EXERCISE GOAL ▸ Return only the lines of the listing below that run from the line with "Task: Click the 时间 column header" through the line with "Task: Select МЦ.02 debit account cell", both ends included, exactly as written.

---- AVAILABLE RECORDS

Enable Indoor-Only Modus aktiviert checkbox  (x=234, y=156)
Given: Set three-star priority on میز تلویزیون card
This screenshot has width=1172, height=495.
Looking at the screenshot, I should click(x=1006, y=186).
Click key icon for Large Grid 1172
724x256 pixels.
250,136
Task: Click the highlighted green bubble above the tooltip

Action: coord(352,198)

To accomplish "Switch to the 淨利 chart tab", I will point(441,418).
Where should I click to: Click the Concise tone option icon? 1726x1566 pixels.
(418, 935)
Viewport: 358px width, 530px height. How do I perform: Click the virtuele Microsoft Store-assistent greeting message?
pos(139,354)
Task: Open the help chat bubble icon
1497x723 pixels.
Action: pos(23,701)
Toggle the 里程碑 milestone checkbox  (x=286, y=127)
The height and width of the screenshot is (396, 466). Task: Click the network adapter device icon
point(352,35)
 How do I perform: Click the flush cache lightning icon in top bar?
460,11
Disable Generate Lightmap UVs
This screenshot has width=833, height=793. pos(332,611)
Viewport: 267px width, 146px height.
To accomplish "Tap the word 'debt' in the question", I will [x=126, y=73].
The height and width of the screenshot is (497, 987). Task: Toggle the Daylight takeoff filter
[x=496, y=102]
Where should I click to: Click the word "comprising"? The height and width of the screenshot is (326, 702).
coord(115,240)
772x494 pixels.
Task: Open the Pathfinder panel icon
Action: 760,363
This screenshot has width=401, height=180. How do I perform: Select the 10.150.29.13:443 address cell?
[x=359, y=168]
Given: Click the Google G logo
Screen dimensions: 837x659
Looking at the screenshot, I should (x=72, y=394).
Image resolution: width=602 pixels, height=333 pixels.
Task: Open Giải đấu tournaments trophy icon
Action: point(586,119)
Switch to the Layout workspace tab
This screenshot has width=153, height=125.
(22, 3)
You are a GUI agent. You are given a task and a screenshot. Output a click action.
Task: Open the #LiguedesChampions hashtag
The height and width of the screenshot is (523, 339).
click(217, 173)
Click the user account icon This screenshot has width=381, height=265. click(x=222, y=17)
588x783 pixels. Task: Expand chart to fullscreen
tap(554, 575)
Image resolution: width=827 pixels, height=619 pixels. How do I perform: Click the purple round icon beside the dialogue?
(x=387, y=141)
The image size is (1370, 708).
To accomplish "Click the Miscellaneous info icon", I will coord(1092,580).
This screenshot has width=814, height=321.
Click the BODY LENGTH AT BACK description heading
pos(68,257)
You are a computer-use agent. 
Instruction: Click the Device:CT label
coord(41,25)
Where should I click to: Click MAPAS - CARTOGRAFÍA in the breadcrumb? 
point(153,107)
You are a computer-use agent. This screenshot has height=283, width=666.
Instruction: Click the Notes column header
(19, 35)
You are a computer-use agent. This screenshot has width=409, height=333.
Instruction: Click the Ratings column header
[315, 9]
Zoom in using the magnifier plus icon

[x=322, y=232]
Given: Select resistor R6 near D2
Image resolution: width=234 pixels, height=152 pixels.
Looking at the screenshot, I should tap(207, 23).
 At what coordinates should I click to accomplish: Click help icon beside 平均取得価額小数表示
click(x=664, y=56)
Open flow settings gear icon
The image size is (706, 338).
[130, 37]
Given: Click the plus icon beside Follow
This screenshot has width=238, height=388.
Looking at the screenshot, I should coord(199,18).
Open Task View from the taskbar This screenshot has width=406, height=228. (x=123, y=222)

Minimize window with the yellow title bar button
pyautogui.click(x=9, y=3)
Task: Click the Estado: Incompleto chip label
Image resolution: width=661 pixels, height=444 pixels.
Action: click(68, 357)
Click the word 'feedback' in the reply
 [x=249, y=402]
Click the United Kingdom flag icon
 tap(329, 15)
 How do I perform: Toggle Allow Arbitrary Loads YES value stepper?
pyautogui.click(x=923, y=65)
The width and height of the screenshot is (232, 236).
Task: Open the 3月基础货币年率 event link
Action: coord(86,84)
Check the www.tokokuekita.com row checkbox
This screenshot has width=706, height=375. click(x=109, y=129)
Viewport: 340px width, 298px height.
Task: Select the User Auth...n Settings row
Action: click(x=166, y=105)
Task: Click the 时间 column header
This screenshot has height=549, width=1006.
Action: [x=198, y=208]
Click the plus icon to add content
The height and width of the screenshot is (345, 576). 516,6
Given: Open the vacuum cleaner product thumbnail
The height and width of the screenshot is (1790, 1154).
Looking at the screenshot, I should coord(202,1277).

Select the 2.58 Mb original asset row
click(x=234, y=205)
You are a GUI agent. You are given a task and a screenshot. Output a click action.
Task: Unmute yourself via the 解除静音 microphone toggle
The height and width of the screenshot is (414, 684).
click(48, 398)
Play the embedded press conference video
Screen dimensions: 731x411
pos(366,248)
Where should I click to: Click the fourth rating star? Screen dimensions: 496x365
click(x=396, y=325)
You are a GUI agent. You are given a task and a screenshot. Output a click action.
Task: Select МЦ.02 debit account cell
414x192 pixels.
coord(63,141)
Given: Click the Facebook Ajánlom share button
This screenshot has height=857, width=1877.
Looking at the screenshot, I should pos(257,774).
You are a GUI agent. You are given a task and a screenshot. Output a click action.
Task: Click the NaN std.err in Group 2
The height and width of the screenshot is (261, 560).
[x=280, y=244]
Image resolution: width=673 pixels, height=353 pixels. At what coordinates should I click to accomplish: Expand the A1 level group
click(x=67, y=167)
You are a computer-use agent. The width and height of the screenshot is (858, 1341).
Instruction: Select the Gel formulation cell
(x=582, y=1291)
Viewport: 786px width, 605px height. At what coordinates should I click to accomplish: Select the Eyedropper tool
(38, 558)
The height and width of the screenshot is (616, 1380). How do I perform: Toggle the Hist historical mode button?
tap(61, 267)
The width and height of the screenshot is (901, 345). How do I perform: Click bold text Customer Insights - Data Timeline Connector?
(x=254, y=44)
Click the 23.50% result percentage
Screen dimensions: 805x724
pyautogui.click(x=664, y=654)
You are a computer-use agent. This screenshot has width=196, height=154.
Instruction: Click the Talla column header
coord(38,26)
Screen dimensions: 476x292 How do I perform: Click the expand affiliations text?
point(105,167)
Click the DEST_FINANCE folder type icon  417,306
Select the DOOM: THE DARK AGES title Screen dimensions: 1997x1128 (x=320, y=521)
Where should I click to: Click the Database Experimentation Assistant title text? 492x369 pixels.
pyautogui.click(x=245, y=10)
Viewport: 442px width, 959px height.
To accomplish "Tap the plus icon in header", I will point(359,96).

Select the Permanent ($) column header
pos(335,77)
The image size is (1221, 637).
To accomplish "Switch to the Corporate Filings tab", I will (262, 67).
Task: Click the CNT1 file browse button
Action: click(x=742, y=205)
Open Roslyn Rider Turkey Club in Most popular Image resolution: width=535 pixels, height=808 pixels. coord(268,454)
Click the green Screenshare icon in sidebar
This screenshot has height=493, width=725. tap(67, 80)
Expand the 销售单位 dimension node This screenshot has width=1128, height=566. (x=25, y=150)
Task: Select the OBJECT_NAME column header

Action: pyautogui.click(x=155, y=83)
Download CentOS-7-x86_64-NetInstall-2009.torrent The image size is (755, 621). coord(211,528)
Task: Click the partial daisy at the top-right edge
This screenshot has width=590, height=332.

--------

ANSWER SECTION ▸
Task: Click the 时间 column header
This screenshot has height=549, width=1006.
Action: [x=198, y=208]
Click the plus icon to add content
The height and width of the screenshot is (345, 576). 516,6
Given: Open the vacuum cleaner product thumbnail
The height and width of the screenshot is (1790, 1154).
Looking at the screenshot, I should coord(202,1277).

Select the 2.58 Mb original asset row
click(x=234, y=205)
You are a GUI agent. You are given a task and a screenshot. Output a click action.
Task: Unmute yourself via the 解除静音 microphone toggle
The height and width of the screenshot is (414, 684).
click(48, 398)
Play the embedded press conference video
Screen dimensions: 731x411
pos(366,248)
Where should I click to: Click the fourth rating star? Screen dimensions: 496x365
click(x=396, y=325)
You are a GUI agent. You are given a task and a screenshot. Output a click action.
Task: Select МЦ.02 debit account cell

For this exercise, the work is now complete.